[Stored data]
########################################
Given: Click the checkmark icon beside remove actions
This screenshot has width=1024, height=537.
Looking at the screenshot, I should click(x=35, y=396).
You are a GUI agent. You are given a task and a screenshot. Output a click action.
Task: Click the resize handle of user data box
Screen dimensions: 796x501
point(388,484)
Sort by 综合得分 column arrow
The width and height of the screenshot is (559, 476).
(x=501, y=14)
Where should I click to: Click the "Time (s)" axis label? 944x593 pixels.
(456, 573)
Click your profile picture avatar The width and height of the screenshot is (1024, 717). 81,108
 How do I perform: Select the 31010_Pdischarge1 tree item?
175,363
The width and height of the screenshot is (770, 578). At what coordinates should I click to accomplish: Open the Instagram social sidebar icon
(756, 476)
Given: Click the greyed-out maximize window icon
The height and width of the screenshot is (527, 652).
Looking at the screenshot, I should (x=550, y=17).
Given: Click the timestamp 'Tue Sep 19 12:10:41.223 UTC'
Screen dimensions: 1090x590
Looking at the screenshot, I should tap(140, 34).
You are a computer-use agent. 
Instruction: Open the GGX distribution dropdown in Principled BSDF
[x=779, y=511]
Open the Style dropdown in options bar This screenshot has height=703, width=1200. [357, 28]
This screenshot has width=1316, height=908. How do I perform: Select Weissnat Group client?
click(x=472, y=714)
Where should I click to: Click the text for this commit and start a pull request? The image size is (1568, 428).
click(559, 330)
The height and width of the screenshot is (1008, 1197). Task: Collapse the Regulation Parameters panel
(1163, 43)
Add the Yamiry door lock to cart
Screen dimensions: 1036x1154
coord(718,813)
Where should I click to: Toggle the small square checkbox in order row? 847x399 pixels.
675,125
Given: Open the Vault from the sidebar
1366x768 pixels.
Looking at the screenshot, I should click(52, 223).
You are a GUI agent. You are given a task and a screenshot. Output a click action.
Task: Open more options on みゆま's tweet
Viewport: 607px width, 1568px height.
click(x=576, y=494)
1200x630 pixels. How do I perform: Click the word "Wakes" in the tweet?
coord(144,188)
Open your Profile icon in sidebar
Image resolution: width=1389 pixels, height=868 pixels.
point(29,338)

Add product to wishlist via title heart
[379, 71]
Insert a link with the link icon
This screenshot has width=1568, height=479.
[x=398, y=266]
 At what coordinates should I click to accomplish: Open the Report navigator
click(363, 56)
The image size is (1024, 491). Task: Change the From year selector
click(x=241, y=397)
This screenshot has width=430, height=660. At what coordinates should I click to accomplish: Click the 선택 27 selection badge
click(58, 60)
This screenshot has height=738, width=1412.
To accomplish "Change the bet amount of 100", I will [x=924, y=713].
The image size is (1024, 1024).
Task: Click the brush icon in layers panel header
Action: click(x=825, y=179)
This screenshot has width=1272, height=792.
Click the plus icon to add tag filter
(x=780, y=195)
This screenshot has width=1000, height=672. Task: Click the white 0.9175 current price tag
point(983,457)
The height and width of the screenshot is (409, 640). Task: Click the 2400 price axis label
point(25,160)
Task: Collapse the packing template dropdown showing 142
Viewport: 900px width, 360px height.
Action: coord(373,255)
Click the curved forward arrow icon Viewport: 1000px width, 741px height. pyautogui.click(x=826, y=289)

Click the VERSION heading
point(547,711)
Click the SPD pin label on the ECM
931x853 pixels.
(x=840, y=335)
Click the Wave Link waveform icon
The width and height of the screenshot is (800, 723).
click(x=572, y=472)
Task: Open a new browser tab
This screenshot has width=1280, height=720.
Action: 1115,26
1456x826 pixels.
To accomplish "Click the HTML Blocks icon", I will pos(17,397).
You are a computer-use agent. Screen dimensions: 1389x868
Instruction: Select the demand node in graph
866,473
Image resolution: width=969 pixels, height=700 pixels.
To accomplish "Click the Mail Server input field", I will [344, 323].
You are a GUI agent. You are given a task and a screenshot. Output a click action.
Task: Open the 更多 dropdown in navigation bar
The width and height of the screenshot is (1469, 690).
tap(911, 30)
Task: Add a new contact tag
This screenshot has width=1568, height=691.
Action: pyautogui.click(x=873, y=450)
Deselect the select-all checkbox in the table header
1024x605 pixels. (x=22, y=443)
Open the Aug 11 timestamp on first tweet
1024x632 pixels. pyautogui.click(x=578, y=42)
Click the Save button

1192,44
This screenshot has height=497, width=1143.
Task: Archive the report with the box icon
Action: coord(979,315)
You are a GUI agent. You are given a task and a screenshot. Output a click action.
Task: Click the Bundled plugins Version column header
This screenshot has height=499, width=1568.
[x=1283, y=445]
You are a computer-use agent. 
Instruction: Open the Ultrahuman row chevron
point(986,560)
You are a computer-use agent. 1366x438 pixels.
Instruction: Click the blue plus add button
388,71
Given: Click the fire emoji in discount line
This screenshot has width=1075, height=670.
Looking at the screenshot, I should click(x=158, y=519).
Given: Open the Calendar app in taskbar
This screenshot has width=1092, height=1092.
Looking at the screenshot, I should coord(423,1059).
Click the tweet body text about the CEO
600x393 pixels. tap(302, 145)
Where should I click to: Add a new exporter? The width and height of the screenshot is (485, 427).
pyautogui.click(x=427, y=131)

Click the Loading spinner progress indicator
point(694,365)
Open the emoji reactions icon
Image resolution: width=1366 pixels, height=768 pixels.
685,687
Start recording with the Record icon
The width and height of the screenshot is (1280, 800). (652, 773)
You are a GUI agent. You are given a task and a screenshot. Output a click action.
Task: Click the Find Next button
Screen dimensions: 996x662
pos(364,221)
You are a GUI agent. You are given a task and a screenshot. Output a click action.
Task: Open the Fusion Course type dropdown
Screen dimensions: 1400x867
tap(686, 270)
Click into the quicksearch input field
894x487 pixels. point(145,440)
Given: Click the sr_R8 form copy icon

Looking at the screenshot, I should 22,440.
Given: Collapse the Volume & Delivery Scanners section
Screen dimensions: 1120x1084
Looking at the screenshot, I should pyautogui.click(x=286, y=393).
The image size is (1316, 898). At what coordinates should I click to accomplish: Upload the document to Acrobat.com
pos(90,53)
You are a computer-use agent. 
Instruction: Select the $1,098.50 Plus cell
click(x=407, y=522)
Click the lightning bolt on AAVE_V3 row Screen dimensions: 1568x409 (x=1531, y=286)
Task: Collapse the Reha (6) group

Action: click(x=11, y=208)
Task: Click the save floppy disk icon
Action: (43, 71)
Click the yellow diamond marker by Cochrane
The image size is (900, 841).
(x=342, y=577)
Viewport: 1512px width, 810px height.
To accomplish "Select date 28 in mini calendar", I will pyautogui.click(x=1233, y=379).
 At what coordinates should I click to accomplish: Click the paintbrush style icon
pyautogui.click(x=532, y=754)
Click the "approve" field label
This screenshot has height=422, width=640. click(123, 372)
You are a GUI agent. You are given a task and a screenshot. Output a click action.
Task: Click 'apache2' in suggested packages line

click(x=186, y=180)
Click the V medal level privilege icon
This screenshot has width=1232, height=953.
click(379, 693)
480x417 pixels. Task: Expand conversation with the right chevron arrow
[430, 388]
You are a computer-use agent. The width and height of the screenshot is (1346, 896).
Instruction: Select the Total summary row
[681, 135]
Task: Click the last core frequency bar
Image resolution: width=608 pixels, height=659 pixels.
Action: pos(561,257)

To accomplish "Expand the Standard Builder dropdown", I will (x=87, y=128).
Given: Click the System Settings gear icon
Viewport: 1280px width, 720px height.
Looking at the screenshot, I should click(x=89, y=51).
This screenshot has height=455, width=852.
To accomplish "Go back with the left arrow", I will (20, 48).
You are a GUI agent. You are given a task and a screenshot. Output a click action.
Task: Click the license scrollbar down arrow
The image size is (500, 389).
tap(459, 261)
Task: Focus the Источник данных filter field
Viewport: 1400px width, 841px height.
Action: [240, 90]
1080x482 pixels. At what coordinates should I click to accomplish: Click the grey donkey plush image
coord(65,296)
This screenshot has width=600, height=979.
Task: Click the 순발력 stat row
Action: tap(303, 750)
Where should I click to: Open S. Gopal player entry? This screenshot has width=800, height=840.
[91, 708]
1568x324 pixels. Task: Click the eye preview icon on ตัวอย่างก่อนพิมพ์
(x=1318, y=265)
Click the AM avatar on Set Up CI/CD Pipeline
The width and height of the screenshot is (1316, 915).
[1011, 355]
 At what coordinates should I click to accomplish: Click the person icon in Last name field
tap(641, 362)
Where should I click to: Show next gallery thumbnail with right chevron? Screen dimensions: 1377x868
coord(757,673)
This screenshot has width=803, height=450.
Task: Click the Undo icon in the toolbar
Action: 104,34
########################################
**Required work**
Restate word for word the entries above, starting at the line with "Task: Open more options on みゆま's tweet" and ending at the line with "This screenshot has height=738, width=1412.", inclusive, and no others.

**Final answer**
Task: Open more options on みゆま's tweet
Viewport: 607px width, 1568px height.
click(x=576, y=494)
1200x630 pixels. How do I perform: Click the word "Wakes" in the tweet?
coord(144,188)
Open your Profile icon in sidebar
Image resolution: width=1389 pixels, height=868 pixels.
point(29,338)

Add product to wishlist via title heart
[379, 71]
Insert a link with the link icon
This screenshot has width=1568, height=479.
[x=398, y=266]
 At what coordinates should I click to accomplish: Open the Report navigator
click(363, 56)
The image size is (1024, 491). Task: Change the From year selector
click(x=241, y=397)
This screenshot has width=430, height=660. At what coordinates should I click to accomplish: Click the 선택 27 selection badge
click(58, 60)
This screenshot has height=738, width=1412.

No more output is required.